Hypothesis: In this trial the investigators assess a new immunotherapeutic strategy targeting the immune checkpoint molecule PD-L1 to investigate the potential of vaccination against PD-L1 as a possible anticancer target.

Detailed Description

Background: Multiple myeloma is the second most common hematologic cancer which is despite advances in treatment is still incurable for most patients.

In this trial the investigators assess a new immunotherapeutic strategy targeting the immune checkpoint molecule PD-L1 to investigate the potential of vaccination against PD-L1 as a possible anticancer target.

PD-L1 has been recognized as an important factor in immune regulation and development of immune tolerance in the microenvironment of cancer cells. Cells that express PD-L1 on their surface are known to inhibit the immune system. As seen with the recent advances in immunotherapy against cancer with antibodies against PD-L1, the the immunosuppressive role of the molecule PD-L1 can be antagonized to the benefit of patients with cancer. PD-L1 is expressed on both cancer cells, antigen presenting cells and immunosuppressive cells in the tumor micro-environment. Vaccination against PD-L1 is therefore two sided. The investigators aim to stimulate PD-L1 specific T-cells, hence eliminating both PD-L1 positive tumor cells as well as PD-L1 positive immunosuppressive and antigen presenting cells in the tumor microenvironment. The primary endpoints are safety and toxicity evaluation. Secondary endpoint is immunological response. Clinical response will be described.

Conditions

Multiple Myeloma

Study Design

• Allocation Method: NA
• Intervention Model: SINGLE_GROUP
• Primary Study Purpose: TREATMENT
• Blinding Strategy: NONE

Study Groups

Vaccination

Vaccine: PD-L1 peptide.

Group Type: EXPERIMENTAL

PD-L1 peptide vaccine

Intervention Type: BIOLOGICAL

PD-L1 peptide given subcutaneously with Montanide ISA-51

Interventions

PD-L1 peptide vaccine

PD-L1 peptide given subcutaneously with Montanide ISA-51

Intervention Type: BIOLOGICAL

Eligibility Criteria

Inclusion Criteria

1. Histologically verified multiple myeloma

2. Newly treated with HDT and no signs of relapse

3. Age ≥18 years

4. Performance status ≤ 2 (ECOG-scale)

5. Expected survival > 3 months

6. Sufficiently regenerated bone marrow function, i.e.

1. Leucocytes ≥ 1,5 x 109

2. Granulocytes ≥ 1,0 x 109

3. Thrombocytes ≥ 20 x 109

7. Creatinine < 2.5 upper normal limit, i.e. < 300 μmol/l

8. Sufficient liver function, i.e.

1. ALAT < 2.5 upper normal limit, i.e. ALAT <112 U/l

2. Bilirubin < 30 U/l

9. Women agreement to use contraceptive methods with a failure rate of < 1% per year during the treatment period and for at least 120 days after the last treatment.

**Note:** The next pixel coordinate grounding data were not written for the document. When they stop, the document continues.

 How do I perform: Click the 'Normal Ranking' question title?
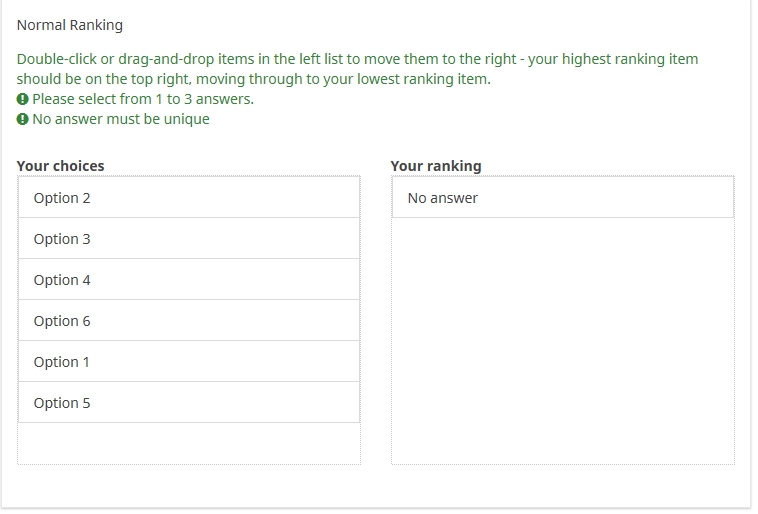pyautogui.click(x=70, y=25)
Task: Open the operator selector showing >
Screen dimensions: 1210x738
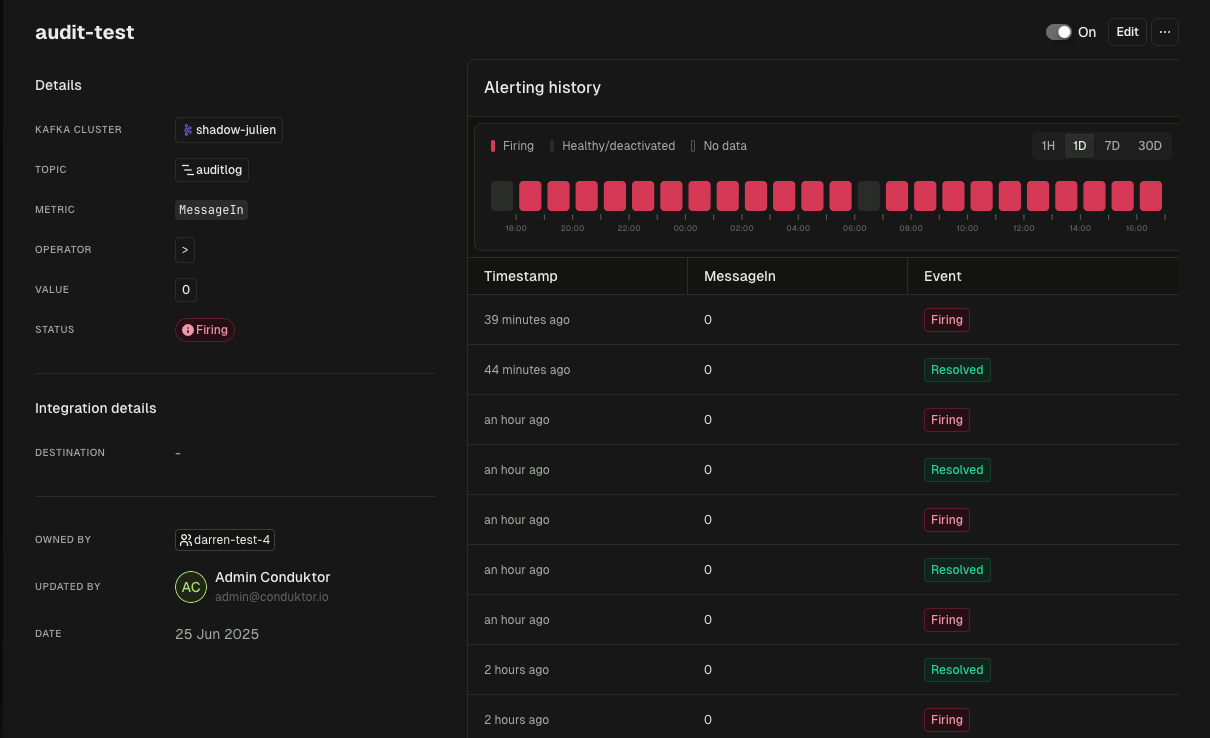Action: click(184, 249)
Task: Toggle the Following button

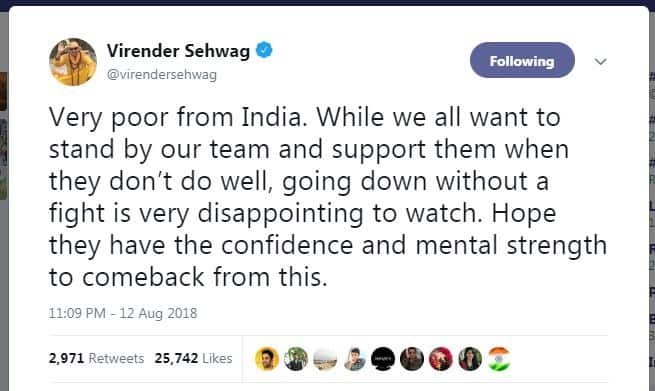Action: (x=522, y=60)
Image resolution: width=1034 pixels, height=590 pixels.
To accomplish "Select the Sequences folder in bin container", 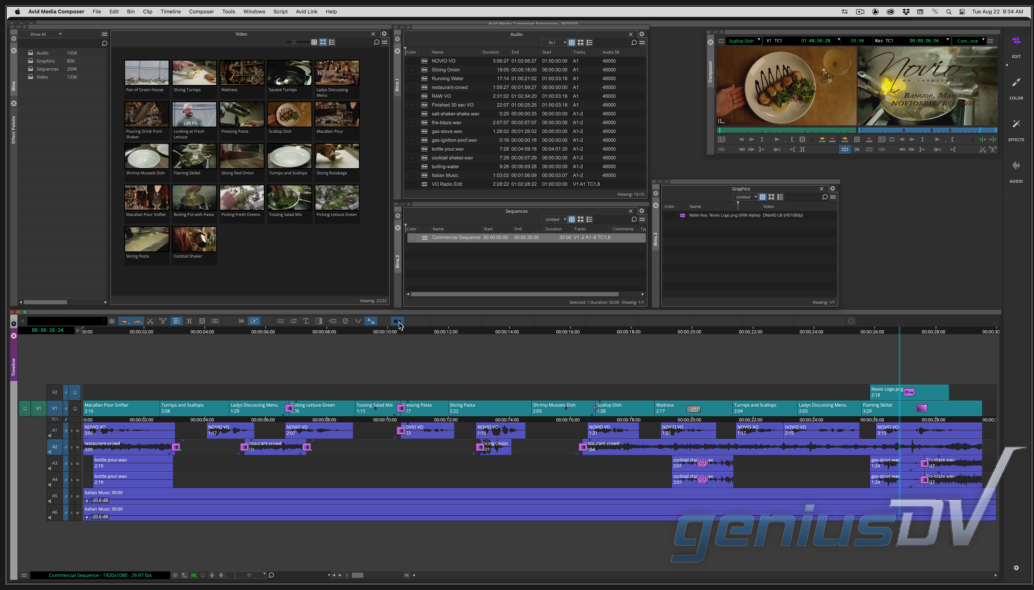I will [x=47, y=69].
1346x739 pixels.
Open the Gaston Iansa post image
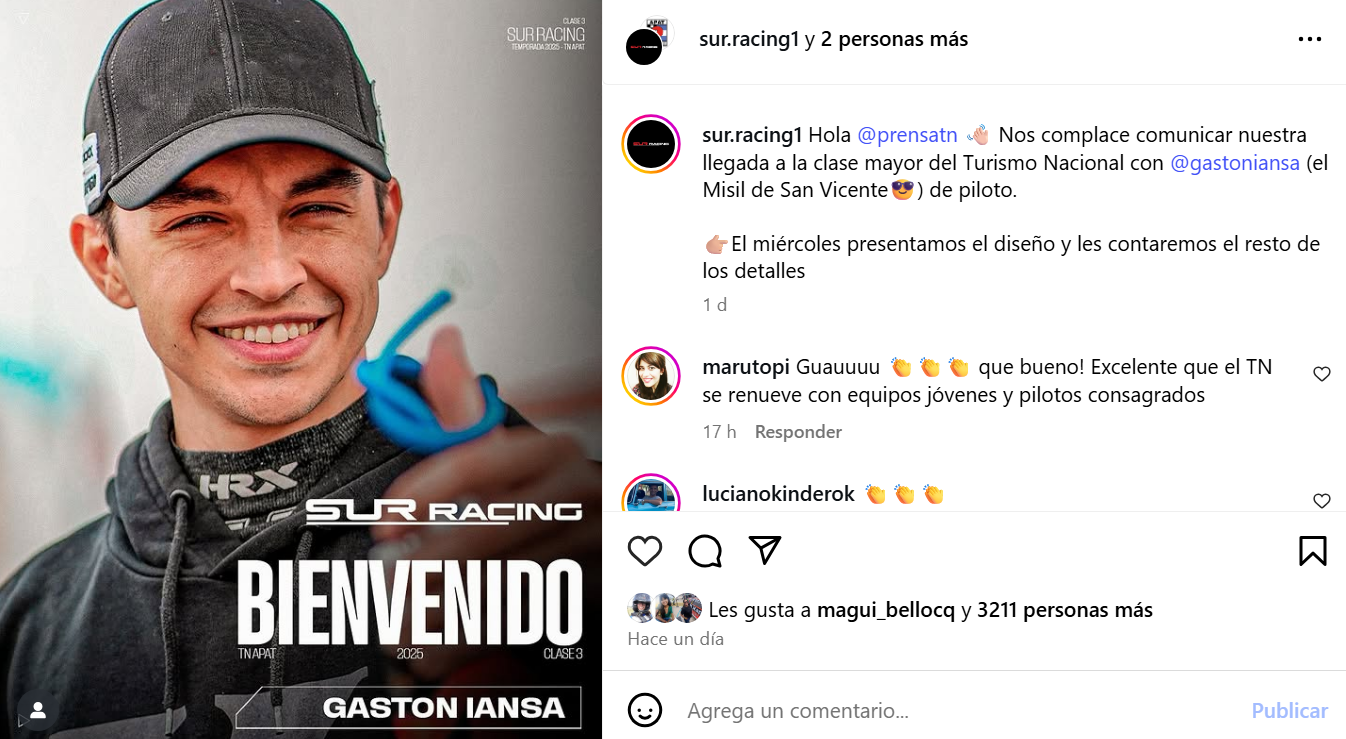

10. For men: agreement to use contraceptive measures and agreement to refrain from donating sperm.

Exclusion Criteria

1. Non-secretory myeloma

2. Other malignancies in the medical history excluding squamous cell carcinoma of the skin and patients cured for another malignant disease with no sign of relapse three years after ended treatment.

3. Significant medical condition per investigators judgement e.g. severe Asthma/COPD, poorly regulated heart condition, insulin dependent diabetes mellitus.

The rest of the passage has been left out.